Actualmente, hay un consenso para concluir que la pátina es un componente más de la obra y por tanto la restauración debe respetarla. La 'Carta de la Restauro', de 1987, establece que las limpiezas de pinturas y objetos policromados deben detenerse cuando llegan a los pigmentos, respetando la pátina y los posibles barnices antiguos. La pregunta del millón es dónde acaba el estrato que debe eliminarse y dónde comienza la pátina. Recuerdo que mi padre después de que se retiraran los andamios de cualquier edificio antiguo de piedra decía con desaliento, “lo han dejado demasiado limpio. Qué manía”.
En otro orden de cosas, no hay nada con más falta de alma que un mortero antiguo de bronce al que se le ha dado una limpieza química con algún producto del demonio y con mucho sudor.

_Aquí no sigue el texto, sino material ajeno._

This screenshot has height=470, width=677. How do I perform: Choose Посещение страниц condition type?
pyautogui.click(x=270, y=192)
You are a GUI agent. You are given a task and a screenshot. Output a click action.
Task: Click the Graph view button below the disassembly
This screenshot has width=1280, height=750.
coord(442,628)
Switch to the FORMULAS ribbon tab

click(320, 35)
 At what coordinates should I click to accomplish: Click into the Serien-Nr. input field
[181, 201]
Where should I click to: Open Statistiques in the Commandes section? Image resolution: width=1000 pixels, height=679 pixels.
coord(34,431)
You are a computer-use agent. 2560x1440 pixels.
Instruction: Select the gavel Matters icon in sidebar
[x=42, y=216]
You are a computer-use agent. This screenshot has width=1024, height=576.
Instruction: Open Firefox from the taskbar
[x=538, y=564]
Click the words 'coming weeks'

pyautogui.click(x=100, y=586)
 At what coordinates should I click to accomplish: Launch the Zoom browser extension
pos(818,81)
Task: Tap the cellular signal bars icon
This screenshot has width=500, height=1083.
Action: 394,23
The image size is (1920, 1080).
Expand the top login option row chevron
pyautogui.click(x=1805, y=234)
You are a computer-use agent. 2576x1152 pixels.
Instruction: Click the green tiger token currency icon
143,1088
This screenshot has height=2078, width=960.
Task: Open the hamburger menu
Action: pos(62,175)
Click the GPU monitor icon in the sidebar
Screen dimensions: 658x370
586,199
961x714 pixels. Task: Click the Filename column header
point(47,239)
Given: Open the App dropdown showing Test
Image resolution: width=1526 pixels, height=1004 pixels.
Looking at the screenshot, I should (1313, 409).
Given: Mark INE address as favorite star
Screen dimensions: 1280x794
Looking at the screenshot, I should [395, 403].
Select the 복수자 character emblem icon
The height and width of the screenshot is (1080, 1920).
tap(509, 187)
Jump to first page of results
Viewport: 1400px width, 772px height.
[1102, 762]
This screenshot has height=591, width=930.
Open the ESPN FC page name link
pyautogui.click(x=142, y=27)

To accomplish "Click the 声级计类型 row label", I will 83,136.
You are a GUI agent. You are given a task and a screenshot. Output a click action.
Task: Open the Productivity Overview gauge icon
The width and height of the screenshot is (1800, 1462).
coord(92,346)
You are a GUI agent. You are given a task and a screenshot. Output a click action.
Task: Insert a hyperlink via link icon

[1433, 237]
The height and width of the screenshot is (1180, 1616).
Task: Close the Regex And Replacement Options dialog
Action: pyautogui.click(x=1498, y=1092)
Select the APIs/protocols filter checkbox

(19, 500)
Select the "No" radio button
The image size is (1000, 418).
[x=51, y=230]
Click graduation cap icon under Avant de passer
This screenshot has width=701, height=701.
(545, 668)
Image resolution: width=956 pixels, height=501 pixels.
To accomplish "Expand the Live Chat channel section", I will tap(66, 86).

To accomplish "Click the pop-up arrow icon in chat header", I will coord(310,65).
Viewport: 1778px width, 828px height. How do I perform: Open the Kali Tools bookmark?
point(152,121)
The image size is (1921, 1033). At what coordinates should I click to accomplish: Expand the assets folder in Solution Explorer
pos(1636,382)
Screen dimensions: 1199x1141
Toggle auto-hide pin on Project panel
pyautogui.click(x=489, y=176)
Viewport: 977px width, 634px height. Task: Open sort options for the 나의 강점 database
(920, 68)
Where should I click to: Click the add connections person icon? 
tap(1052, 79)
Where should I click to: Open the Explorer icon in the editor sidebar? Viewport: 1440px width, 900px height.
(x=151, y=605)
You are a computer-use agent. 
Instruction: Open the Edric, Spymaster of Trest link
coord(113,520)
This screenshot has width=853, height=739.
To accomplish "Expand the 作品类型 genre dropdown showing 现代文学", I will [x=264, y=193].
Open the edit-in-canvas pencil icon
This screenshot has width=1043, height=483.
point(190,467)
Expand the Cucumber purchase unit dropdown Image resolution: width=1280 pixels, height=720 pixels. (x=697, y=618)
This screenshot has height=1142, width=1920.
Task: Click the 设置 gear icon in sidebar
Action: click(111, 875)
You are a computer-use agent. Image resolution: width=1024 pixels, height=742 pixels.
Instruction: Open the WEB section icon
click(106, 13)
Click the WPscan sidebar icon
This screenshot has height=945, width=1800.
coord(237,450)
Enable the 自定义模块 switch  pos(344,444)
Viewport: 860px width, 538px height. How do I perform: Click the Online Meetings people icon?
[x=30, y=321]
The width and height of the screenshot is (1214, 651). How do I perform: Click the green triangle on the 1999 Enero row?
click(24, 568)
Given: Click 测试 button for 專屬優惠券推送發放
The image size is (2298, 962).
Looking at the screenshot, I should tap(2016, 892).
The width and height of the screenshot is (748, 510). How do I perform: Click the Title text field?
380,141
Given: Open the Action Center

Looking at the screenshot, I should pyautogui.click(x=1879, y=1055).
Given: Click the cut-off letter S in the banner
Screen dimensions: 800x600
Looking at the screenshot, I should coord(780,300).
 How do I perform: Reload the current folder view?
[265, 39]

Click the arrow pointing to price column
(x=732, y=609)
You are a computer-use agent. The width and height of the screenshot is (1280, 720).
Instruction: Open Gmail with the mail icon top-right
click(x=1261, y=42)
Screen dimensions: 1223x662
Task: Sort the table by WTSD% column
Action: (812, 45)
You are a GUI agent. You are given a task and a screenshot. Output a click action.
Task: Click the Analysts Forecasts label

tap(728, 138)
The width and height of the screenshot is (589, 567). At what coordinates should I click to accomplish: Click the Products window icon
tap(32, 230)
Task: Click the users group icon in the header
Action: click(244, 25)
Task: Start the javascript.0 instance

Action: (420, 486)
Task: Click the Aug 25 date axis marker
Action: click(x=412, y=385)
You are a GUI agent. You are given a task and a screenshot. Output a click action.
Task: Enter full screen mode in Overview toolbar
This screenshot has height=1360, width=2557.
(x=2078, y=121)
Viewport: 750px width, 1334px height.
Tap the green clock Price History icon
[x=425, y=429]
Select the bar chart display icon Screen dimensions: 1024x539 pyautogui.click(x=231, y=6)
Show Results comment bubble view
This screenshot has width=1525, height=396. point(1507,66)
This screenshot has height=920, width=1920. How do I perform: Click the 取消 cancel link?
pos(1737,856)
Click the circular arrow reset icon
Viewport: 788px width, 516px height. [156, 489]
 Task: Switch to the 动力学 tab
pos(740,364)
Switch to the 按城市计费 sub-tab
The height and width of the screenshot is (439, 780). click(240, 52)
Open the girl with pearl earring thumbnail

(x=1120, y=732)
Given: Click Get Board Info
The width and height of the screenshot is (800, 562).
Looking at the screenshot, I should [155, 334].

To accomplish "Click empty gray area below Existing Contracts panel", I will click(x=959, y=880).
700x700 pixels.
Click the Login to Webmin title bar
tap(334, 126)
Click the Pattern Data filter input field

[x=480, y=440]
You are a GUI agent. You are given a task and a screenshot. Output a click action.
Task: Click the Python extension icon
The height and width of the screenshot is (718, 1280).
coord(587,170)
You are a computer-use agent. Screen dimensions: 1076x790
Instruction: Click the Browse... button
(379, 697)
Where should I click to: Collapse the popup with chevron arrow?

Obsesión por el brillo. La pátina es lo que dota de alma a las antigüedades desde las más humildes a las obras maestras. Hace unos días visité una exposición de una importante familia empresarial valenciana. Hay que valorar positivamente que parte de los beneficios mercantiles se hayan reinvertido en la compra de arte, mucho de este valenciano, pero dicho esto, hay que decir que varias de las piezas de alta época habían sido sometidas a criterios de restauración bastante cuestionables precisamente por el exceso en la limpieza demasiado “completa”. Hay quienes tendrán una opinión opuesta a la mía, igualmente respetable. Cosas de la pátina.
Con las restauraciones no hablamos cosas de ir por casa. Las controversias ha llegado en más de una ocasión a los tribunales. Como bien saben, en nuestro ámbito la madre de todas las tormentas se desató con ocasión de la intervención del teatro romano de Sagunto, que finalizó con sentencia condenatoria y orden de revertir lo mal ejecutado. Si en sede judicial la cosa quedó juzgada, la intervención de Grassi y Portaceli a principios de los años 90 todavía suscita debate. Mi opinión es que se trata de una intervención desmesurada no tanto en sobretodo en la escena en la que, creo que se puso muy poca imaginación y se cometió un pecado que admite poca indulgencia: no se previó su reversibilidad. La reversibilidad de las intervenciones debe ser el primer mandamiento de toda restauración de esta naturaleza.
Cuando hablemos de falsificaciones habrá que tocar el tema de la pátina, pues va estrechamente ligada a estas. Una de las partes más delicadas de una falsificación es la de dotar a la pieza de la pátina que hace aparentar el paso del tiempo. A una pieza no se le puede inocular el tiempo que no tiene salvo falseándolo aplicar pátinas “de laboratorio”. Para los que nos dedicamos esto nuestro ojo clínico las descubre con relativa facilidad pero entiendo que para los que no estén avezados sea un reto difícil su descubrimiento. Yo en estos casos les daría un consejo, al menos de partida: la pátina es parte del alma del objeto, así que cuando una pieza que debería haber sido testigo de un puñado de guerras y revoluciones les deje fríos como el hielo, desconfíen.